** Input for this task **

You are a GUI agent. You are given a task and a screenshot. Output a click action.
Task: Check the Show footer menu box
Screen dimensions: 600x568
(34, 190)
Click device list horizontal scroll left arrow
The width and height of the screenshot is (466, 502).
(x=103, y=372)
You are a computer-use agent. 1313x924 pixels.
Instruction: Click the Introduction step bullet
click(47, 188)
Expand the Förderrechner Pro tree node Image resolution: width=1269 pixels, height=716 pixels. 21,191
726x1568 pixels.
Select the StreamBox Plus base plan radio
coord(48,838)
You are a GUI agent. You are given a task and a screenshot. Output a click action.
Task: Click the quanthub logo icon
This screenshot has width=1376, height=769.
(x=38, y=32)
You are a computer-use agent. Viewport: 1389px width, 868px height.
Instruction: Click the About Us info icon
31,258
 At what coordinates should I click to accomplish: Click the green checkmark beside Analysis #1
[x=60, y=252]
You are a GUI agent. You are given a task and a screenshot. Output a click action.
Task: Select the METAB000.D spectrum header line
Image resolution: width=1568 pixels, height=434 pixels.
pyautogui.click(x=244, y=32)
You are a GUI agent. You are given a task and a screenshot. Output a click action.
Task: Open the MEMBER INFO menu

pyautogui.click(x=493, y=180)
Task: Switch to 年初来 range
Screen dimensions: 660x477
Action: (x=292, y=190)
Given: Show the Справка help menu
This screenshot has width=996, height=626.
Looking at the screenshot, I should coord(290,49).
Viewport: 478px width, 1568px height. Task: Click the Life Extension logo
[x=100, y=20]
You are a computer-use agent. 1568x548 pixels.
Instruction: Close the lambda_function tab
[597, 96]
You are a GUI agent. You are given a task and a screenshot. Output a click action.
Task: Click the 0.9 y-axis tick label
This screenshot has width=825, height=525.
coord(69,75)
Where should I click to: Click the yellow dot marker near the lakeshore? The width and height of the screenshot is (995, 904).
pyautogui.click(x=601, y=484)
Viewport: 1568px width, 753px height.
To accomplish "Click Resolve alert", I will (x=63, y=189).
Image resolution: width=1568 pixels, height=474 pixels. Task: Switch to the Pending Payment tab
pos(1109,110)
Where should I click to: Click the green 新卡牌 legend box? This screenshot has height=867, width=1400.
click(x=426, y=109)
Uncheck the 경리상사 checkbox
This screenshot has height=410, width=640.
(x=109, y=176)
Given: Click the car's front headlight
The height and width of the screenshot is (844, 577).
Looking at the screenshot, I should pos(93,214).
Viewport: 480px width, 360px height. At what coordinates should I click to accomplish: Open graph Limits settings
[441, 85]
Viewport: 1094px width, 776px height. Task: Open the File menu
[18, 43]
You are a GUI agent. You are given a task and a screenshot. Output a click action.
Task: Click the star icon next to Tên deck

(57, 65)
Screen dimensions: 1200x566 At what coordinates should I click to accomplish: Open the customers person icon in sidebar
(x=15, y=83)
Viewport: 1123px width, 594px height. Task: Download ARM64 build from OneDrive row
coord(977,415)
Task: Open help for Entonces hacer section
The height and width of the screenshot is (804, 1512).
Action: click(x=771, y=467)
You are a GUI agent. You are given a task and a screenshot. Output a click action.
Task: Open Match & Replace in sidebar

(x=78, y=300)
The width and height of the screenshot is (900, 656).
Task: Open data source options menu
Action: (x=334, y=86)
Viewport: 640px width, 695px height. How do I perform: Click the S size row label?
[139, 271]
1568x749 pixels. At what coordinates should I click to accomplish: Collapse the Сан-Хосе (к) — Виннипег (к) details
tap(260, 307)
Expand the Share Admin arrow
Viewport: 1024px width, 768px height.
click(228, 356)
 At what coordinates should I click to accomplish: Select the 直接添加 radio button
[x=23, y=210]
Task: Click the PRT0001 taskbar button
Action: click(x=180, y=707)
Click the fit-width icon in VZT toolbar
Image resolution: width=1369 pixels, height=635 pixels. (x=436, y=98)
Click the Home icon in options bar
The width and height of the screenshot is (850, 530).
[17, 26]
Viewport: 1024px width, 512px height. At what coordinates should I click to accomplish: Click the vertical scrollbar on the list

** Exercise instructions **
Output exactly the line containing "Task: Open Match & Replace in sidebar" together with every line after it, ending at the final line of the entries.

** Your solution **
Task: Open Match & Replace in sidebar

(x=78, y=300)
The width and height of the screenshot is (900, 656).
Task: Open data source options menu
Action: (x=334, y=86)
Viewport: 640px width, 695px height. How do I perform: Click the S size row label?
[139, 271]
1568x749 pixels. At what coordinates should I click to accomplish: Collapse the Сан-Хосе (к) — Виннипег (к) details
tap(260, 307)
Expand the Share Admin arrow
Viewport: 1024px width, 768px height.
click(228, 356)
 At what coordinates should I click to accomplish: Select the 直接添加 radio button
[x=23, y=210]
Task: Click the PRT0001 taskbar button
Action: click(x=180, y=707)
Click the fit-width icon in VZT toolbar
Image resolution: width=1369 pixels, height=635 pixels. (x=436, y=98)
Click the Home icon in options bar
The width and height of the screenshot is (850, 530).
[17, 26]
Viewport: 1024px width, 512px height. At what coordinates should I click to accomplish: Click the vertical scrollbar on the list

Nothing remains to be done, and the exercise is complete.